English 中文(简体)
将打开和 sse 指令相结合
原标题:combining openmp and sse instructions
  • 时间:2012-05-24 06:47:39
  •  标签:
  • c
  • openmp
  • sse

原始代码看起来像

for(i=0;i<20;i++){
    if(){
        do(); 
    }
    else{

        num2 = _mm_set_pd(Phasor.imaginary, Phasor.real);

        for(int k=0; k<SamplesIneachPeriodCeil[iterationIndex]; k++) 
        {
            /*SamplesIneachPeriodCeil[iterationIndex] is in range of 175000*/

            num1 = _mm_loaddup_pd(&OutSymbol[k].real);
            num3 = _mm_mul_pd(num2, num1);
            num1 = _mm_loaddup_pd(&OutSymbol[k].imaginary);
            num2 = _mm_shuffle_pd(num2, num2, 1);
            num4 = _mm_mul_pd(num2, num1);
            num3 = _mm_addsub_pd(num3, num4);
            num2 = _mm_shuffle_pd(num2, num2, 1);
            num5 = _mm_set_pd(InSymbolInt8[k],InSymbolInt8[k] );
            num6 = _mm_mul_pd(num3, num5);
            num7 = _mm_set_pd(Out[k].imaginary,Out[k].real);
            num8 = _mm_add_pd(num7,num6);
            _mm_storeu_pd((double *)&Out[k], num8);

        }
        Out = Out + SamplesIneachPeriodCeil[iterationIndex];
    }
}

这个代码给了我15毫微秒的速度

当我修改代码以包括 Openmp 时

注意:这里我只包括其他部分

else{
    int size = SamplesIneachPeriodCeil[iterationIndex];

#pragma omp parallel num_threads(2) shared(size)
    {
        int start,end,tindex,tno,no_of_iteration;
        tindex = omp_get_thread_num();
        tno = omp_get_num_threads();
        start = tindex * size / tno;
        end = (1+ tindex)* size / tno ;
        num2 = _mm_set_pd(Phasor.imaginary, Phasor.real);
        int k;
        for(k = start ; k < end; k++){


            num1 = _mm_loaddup_pd(&OutSymbol[k].real);
            num3 = _mm_mul_pd(num2, num1);
            num1 = _mm_loaddup_pd(&OutSymbol[k].imaginary);
            num2 = _mm_shuffle_pd(num2, num2, 1);
            num4 = _mm_mul_pd(num2, num1);
            num3 = _mm_addsub_pd(num3, num4);
            //_mm_storeu_pd((double *)&newSymbol, num3);
            num2 = _mm_shuffle_pd(num2, num2, 1);
            num5 = _mm_set_pd(InSymbolInt8[k],InSymbolInt8[k] );
            num6 = _mm_mul_pd(num3, num5);
            num7 = _mm_set_pd(Out[k].imaginary,Out[k].real);
            num8 = _mm_add_pd(num7,num6);
            _mm_storeu_pd((double *)&Out[k], num8);


        }
    }
    Out = Out + size;
}

这个代码显示的速度是30毫秒

所以我在想我是不是做错了什么

问题回答

您没有做任何事情来在两个线索之间分配循环执行。 您只是在创建一个平行区域, 有两个线索, 这些线索执行完全相同的代码。 您可能想要做的是将平行区域移动到仅包含 < /code> 环的 < code> 区域, 并使用工作共享结构 :

int k;
#pragma omp parallel for num_threads(2) ...
for(k = start ; k < end; k++){
   ...
}

感谢 Tudor 校正 。 您的代码被正确平行, 但您在循环中有一个平行区域 。 进入和退出一个平行区域与一些间接费用相关。 通常这被称为“ 叉/ join 模型 ”, 输入区域时会创建一组线条, 然后所有的线条在退出时会与母体连接。 大多数 OpenMP 运行时会使用各种线条集合技术来降低间接费用, 但它仍然存在 。

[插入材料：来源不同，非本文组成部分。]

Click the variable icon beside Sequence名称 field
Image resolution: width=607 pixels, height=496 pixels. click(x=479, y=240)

您的环绕运行为 15 毫秒。 与 OpenMP 间接费用相比, 这已经足够快了, 使得管理费变得可见。 想象一下将平行区域移动到外部环绕上, 将管理费减少最多20 倍( 取决于使用 < code>else < / code > 分支的次数), 但是您可能仍然看不到计算时间的改善 。

如果问题足够大,通信或同步管理费与计算时间相比微不足道或至少很小,则只能对程序加以平行处理。

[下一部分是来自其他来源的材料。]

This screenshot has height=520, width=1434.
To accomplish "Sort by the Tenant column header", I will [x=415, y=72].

您应该在外部环绕( over < code> > i ) 之外开始您的平行区域, 并使用 < code> omp 进行 < / code > 的平行区域。 环圈内使用的所有变量( num1 , < code> > num2 ) 最好在内部声明, 以便自动显示 < code > 私人 < / code > (事实上, 大部分可以重新使用, 但编译者应该发现我们无论如何都存在) 。





相关问题
Fastest method for running a binary search on a file in C?

For example, let s say I want to find a particular word or number in a file. The contents are in sorted order (obviously). Since I want to run a binary search on the file, it seems like a real waste ...

Print possible strings created from a Number

Given a 10 digit Telephone Number, we have to print all possible strings created from that. The mapping of the numbers is the one as exactly on a phone s keypad. i.e. for 1,0-> No Letter for 2->...

Tips for debugging a made-for-linux application on windows?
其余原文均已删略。